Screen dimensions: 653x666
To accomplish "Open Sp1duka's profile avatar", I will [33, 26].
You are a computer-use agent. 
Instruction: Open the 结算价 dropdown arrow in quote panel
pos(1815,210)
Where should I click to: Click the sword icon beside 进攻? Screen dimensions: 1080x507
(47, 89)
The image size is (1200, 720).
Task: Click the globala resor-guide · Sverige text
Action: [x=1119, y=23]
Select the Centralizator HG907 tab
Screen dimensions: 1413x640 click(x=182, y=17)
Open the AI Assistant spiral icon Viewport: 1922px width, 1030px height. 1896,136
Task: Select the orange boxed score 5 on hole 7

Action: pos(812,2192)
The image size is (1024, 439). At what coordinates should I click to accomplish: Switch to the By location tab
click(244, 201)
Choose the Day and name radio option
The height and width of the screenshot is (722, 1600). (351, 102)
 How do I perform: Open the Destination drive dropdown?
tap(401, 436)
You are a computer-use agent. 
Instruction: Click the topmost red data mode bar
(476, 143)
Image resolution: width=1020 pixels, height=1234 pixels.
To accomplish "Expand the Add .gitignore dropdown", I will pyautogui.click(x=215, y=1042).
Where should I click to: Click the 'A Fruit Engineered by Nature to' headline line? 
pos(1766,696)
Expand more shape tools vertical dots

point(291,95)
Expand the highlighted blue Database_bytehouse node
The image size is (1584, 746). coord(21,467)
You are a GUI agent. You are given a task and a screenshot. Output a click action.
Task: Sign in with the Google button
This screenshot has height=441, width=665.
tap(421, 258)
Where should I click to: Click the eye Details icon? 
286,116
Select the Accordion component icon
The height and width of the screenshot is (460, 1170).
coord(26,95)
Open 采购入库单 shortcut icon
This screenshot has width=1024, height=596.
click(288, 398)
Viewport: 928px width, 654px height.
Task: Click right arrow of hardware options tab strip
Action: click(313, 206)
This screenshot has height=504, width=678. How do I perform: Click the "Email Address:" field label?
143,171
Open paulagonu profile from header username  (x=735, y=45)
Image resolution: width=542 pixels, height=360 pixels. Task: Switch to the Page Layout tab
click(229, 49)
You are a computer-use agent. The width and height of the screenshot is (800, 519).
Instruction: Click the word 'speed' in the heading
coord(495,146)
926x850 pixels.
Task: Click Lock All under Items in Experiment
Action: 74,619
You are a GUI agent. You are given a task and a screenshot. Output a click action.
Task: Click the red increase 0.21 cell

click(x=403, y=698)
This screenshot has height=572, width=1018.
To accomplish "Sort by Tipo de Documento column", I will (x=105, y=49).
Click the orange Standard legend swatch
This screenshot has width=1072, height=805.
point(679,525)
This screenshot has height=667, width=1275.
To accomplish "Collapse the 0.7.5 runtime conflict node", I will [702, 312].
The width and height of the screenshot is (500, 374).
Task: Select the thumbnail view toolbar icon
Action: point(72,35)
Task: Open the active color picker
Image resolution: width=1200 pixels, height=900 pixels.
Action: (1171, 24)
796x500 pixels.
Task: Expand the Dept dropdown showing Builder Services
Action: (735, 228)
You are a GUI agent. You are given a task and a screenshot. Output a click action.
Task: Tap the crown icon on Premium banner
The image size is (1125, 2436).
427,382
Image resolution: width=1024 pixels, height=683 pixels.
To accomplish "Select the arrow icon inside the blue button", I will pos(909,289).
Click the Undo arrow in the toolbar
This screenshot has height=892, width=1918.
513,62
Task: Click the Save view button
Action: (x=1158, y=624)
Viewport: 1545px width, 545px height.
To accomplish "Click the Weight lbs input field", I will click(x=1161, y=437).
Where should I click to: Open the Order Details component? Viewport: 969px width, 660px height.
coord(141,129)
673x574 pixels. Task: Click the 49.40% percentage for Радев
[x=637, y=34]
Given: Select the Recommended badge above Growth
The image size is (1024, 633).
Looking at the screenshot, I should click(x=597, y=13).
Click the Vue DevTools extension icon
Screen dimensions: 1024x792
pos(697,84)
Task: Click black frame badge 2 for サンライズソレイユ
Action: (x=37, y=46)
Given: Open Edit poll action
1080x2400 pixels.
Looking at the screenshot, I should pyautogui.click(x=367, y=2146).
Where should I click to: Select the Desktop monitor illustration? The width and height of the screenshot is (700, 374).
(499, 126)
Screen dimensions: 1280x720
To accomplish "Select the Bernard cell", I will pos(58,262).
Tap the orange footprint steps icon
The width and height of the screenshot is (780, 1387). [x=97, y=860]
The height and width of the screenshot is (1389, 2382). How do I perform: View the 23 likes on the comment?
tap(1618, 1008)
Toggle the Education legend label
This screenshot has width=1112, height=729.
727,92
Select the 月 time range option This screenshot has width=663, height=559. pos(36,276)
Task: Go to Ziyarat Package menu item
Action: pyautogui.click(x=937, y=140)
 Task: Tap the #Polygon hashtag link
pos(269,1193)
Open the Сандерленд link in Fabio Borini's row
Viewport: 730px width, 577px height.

TASK INSTRUCTIONS :: Please repeat the entries above exactly as they read.

SOLUTION TO THIS PROBLEM ::
Screen dimensions: 653x666
To accomplish "Open Sp1duka's profile avatar", I will [33, 26].
You are a computer-use agent. 
Instruction: Open the 结算价 dropdown arrow in quote panel
pos(1815,210)
Where should I click to: Click the sword icon beside 进攻? Screen dimensions: 1080x507
(47, 89)
The image size is (1200, 720).
Task: Click the globala resor-guide · Sverige text
Action: [x=1119, y=23]
Select the Centralizator HG907 tab
Screen dimensions: 1413x640 click(x=182, y=17)
Open the AI Assistant spiral icon Viewport: 1922px width, 1030px height. 1896,136
Task: Select the orange boxed score 5 on hole 7

Action: pos(812,2192)
The image size is (1024, 439). At what coordinates should I click to accomplish: Switch to the By location tab
click(244, 201)
Choose the Day and name radio option
The height and width of the screenshot is (722, 1600). (351, 102)
 How do I perform: Open the Destination drive dropdown?
tap(401, 436)
You are a computer-use agent. 
Instruction: Click the topmost red data mode bar
(476, 143)
Image resolution: width=1020 pixels, height=1234 pixels.
To accomplish "Expand the Add .gitignore dropdown", I will pyautogui.click(x=215, y=1042).
Where should I click to: Click the 'A Fruit Engineered by Nature to' headline line? 
pos(1766,696)
Expand more shape tools vertical dots

point(291,95)
Expand the highlighted blue Database_bytehouse node
The image size is (1584, 746). coord(21,467)
You are a GUI agent. You are given a task and a screenshot. Output a click action.
Task: Sign in with the Google button
This screenshot has height=441, width=665.
tap(421, 258)
Where should I click to: Click the eye Details icon? 
286,116
Select the Accordion component icon
The height and width of the screenshot is (460, 1170).
coord(26,95)
Open 采购入库单 shortcut icon
This screenshot has width=1024, height=596.
click(288, 398)
Viewport: 928px width, 654px height.
Task: Click right arrow of hardware options tab strip
Action: click(313, 206)
This screenshot has height=504, width=678. How do I perform: Click the "Email Address:" field label?
143,171
Open paulagonu profile from header username  (x=735, y=45)
Image resolution: width=542 pixels, height=360 pixels. Task: Switch to the Page Layout tab
click(229, 49)
You are a computer-use agent. The width and height of the screenshot is (800, 519).
Instruction: Click the word 'speed' in the heading
coord(495,146)
926x850 pixels.
Task: Click Lock All under Items in Experiment
Action: 74,619
You are a GUI agent. You are given a task and a screenshot. Output a click action.
Task: Click the red increase 0.21 cell

click(x=403, y=698)
This screenshot has height=572, width=1018.
To accomplish "Sort by Tipo de Documento column", I will (x=105, y=49).
Click the orange Standard legend swatch
This screenshot has width=1072, height=805.
point(679,525)
This screenshot has height=667, width=1275.
To accomplish "Collapse the 0.7.5 runtime conflict node", I will [702, 312].
The width and height of the screenshot is (500, 374).
Task: Select the thumbnail view toolbar icon
Action: point(72,35)
Task: Open the active color picker
Image resolution: width=1200 pixels, height=900 pixels.
Action: (1171, 24)
796x500 pixels.
Task: Expand the Dept dropdown showing Builder Services
Action: (735, 228)
You are a GUI agent. You are given a task and a screenshot. Output a click action.
Task: Tap the crown icon on Premium banner
The image size is (1125, 2436).
427,382
Image resolution: width=1024 pixels, height=683 pixels.
To accomplish "Select the arrow icon inside the blue button", I will pos(909,289).
Click the Undo arrow in the toolbar
This screenshot has height=892, width=1918.
513,62
Task: Click the Save view button
Action: (x=1158, y=624)
Viewport: 1545px width, 545px height.
To accomplish "Click the Weight lbs input field", I will click(x=1161, y=437).
Where should I click to: Open the Order Details component? Viewport: 969px width, 660px height.
coord(141,129)
673x574 pixels. Task: Click the 49.40% percentage for Радев
[x=637, y=34]
Given: Select the Recommended badge above Growth
The image size is (1024, 633).
Looking at the screenshot, I should click(x=597, y=13).
Click the Vue DevTools extension icon
Screen dimensions: 1024x792
pos(697,84)
Task: Click black frame badge 2 for サンライズソレイユ
Action: (x=37, y=46)
Given: Open Edit poll action
1080x2400 pixels.
Looking at the screenshot, I should pyautogui.click(x=367, y=2146).
Where should I click to: Select the Desktop monitor illustration? The width and height of the screenshot is (700, 374).
(499, 126)
Screen dimensions: 1280x720
To accomplish "Select the Bernard cell", I will pos(58,262).
Tap the orange footprint steps icon
The width and height of the screenshot is (780, 1387). [x=97, y=860]
The height and width of the screenshot is (1389, 2382). How do I perform: View the 23 likes on the comment?
tap(1618, 1008)
Toggle the Education legend label
This screenshot has width=1112, height=729.
727,92
Select the 月 time range option This screenshot has width=663, height=559. pos(36,276)
Task: Go to Ziyarat Package menu item
Action: pyautogui.click(x=937, y=140)
 Task: Tap the #Polygon hashtag link
pos(269,1193)
Open the Сандерленд link in Fabio Borini's row
Viewport: 730px width, 577px height.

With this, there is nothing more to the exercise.